Assignment: Transcribe the entries below word for word, beginning at the line with "Task: Show next" and stopping after the line with "Viewport: 1302px width, 658px height."; drop all pictures.

(Collected data entries)
::::::::::
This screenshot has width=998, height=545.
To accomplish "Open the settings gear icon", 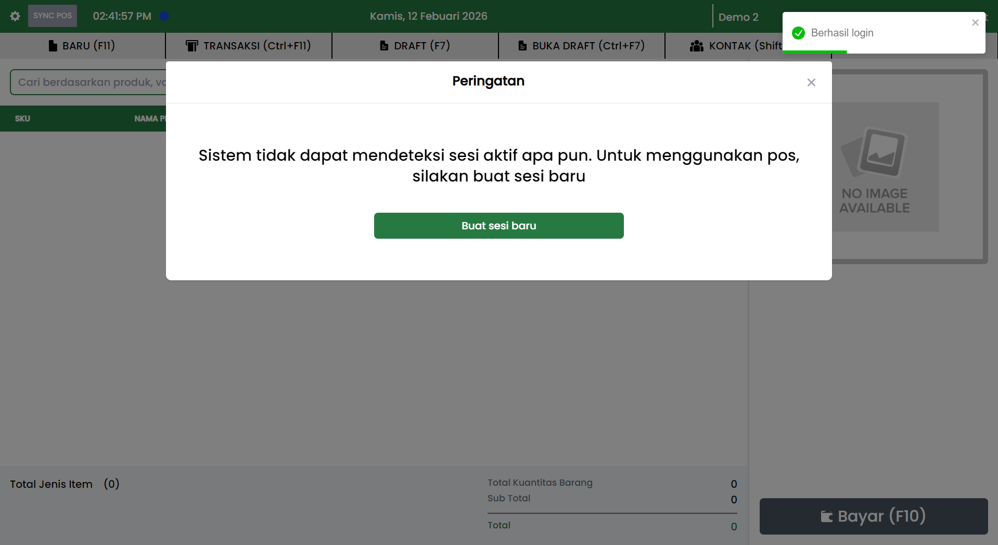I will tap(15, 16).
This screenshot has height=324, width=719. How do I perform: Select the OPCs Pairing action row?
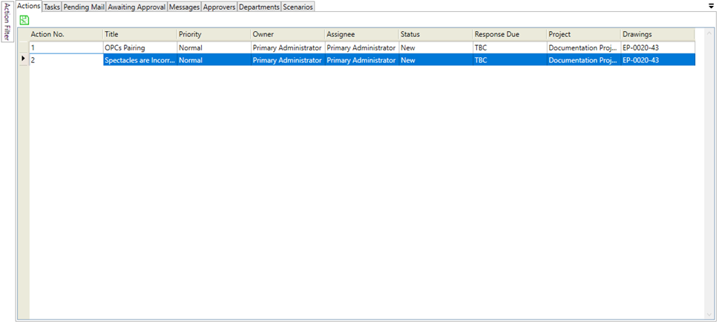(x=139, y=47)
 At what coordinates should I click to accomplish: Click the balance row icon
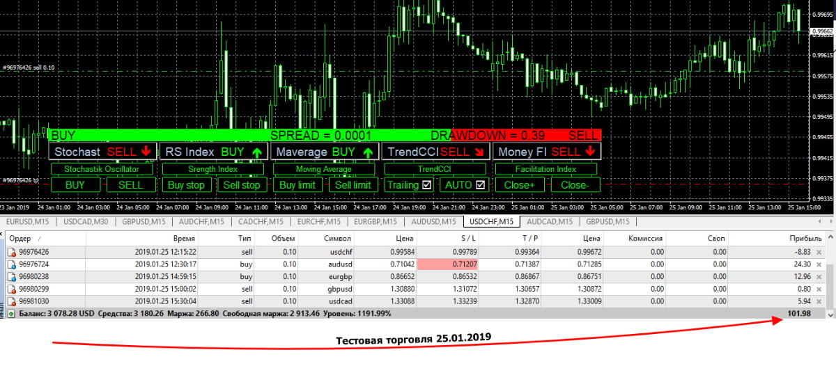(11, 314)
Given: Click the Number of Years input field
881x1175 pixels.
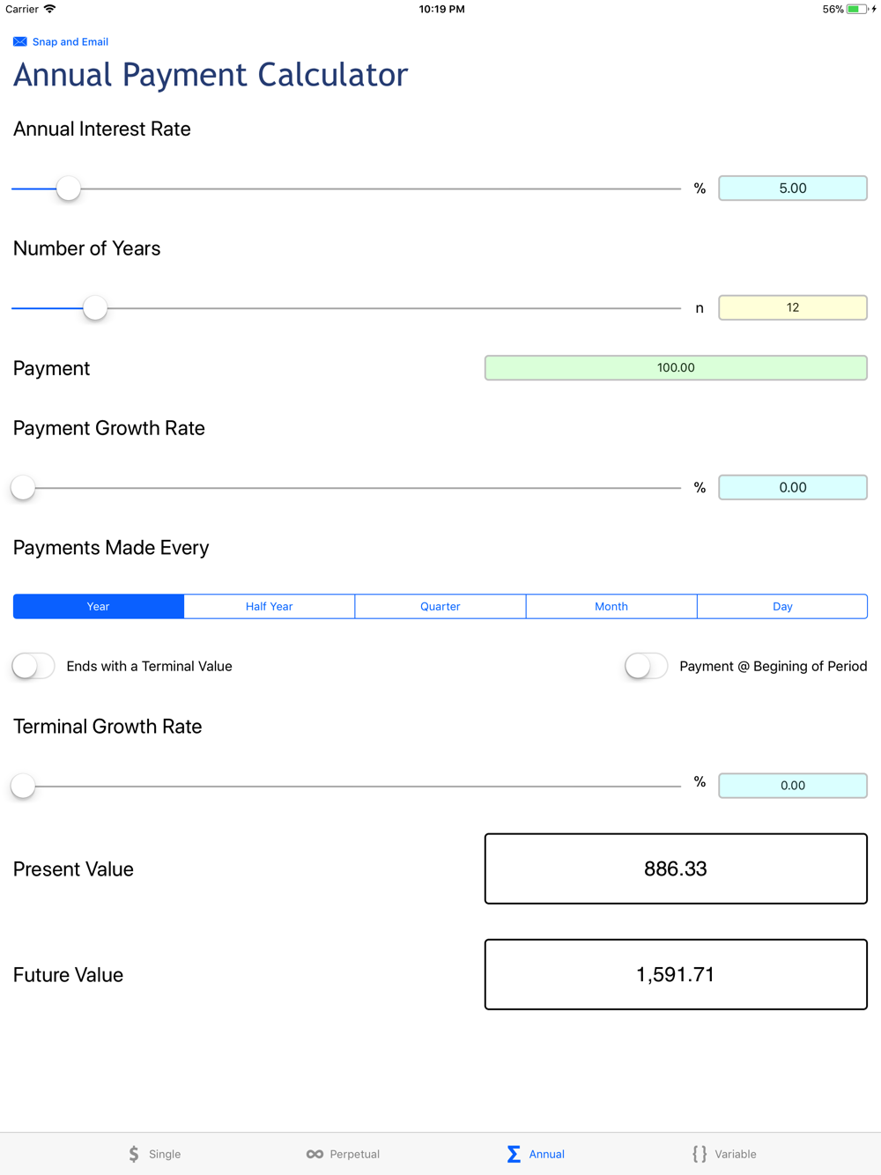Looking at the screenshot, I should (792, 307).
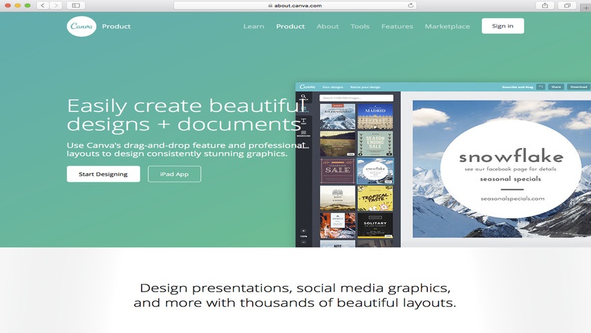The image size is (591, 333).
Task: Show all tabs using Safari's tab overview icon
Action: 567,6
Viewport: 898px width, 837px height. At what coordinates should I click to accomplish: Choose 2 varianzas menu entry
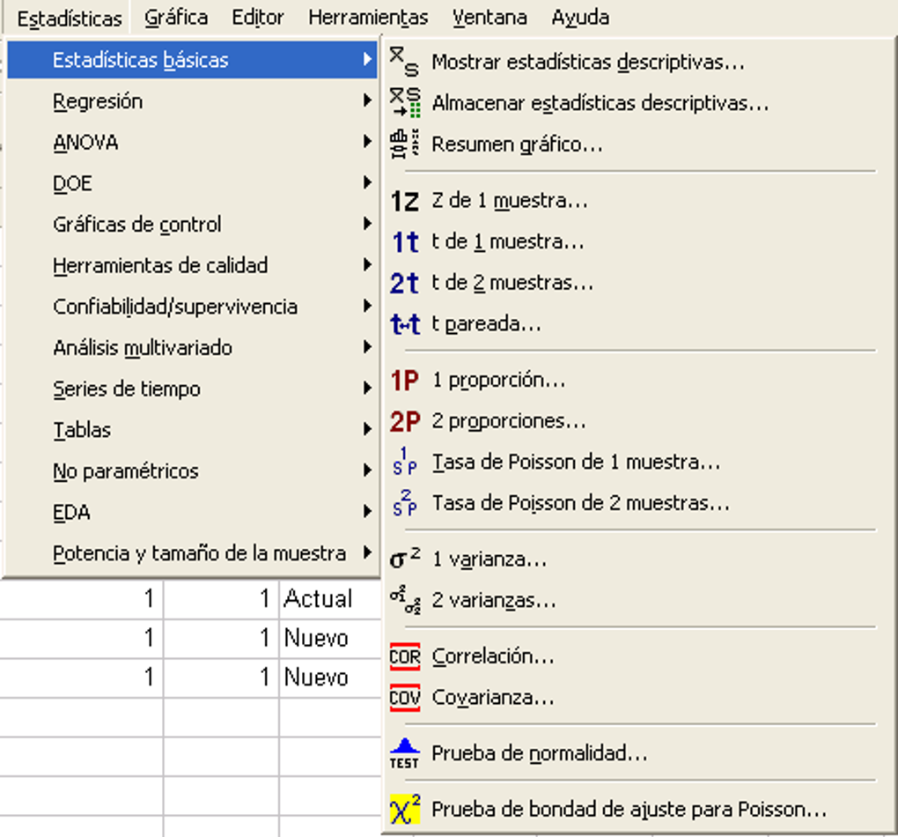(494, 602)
::::::::::
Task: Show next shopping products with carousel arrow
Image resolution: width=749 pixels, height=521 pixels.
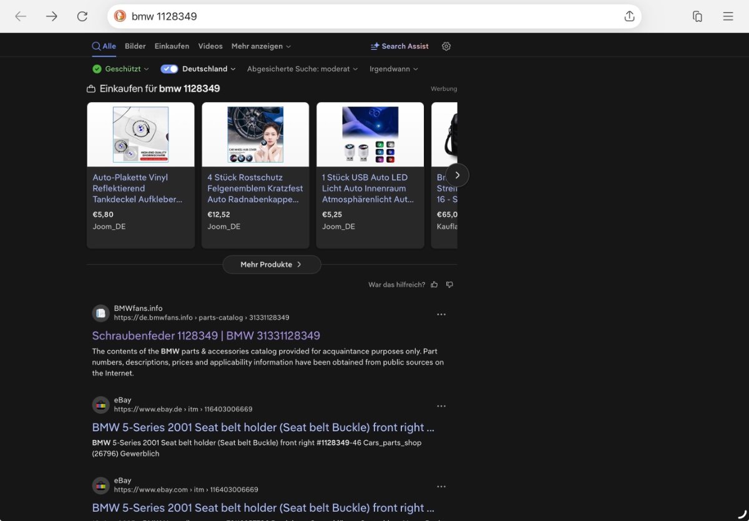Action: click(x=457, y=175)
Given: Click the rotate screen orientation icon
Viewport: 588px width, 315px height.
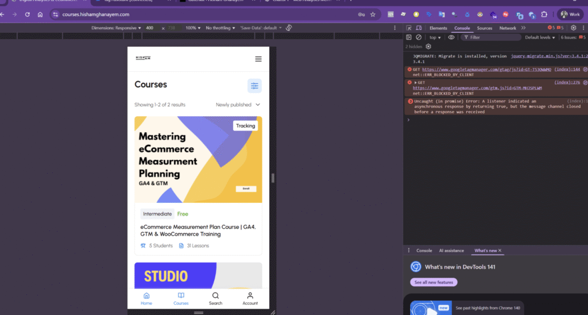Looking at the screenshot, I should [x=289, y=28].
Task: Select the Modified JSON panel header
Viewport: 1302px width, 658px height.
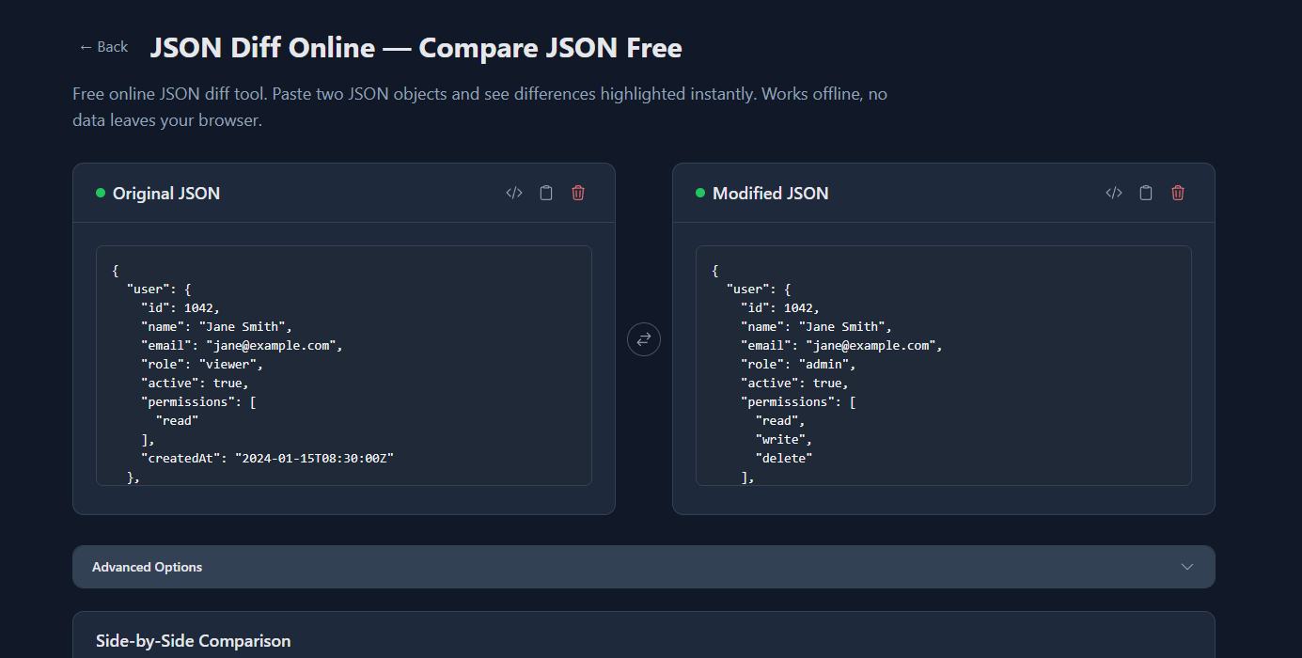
::::::::::
Result of the task:
Task: Show next shopping products with carousel arrow
Image resolution: width=749 pixels, height=521 pixels.
Action: click(x=457, y=175)
Given: Click the rotate screen orientation icon
Viewport: 588px width, 315px height.
Looking at the screenshot, I should [x=289, y=28].
Task: Select the Modified JSON panel header
Viewport: 1302px width, 658px height.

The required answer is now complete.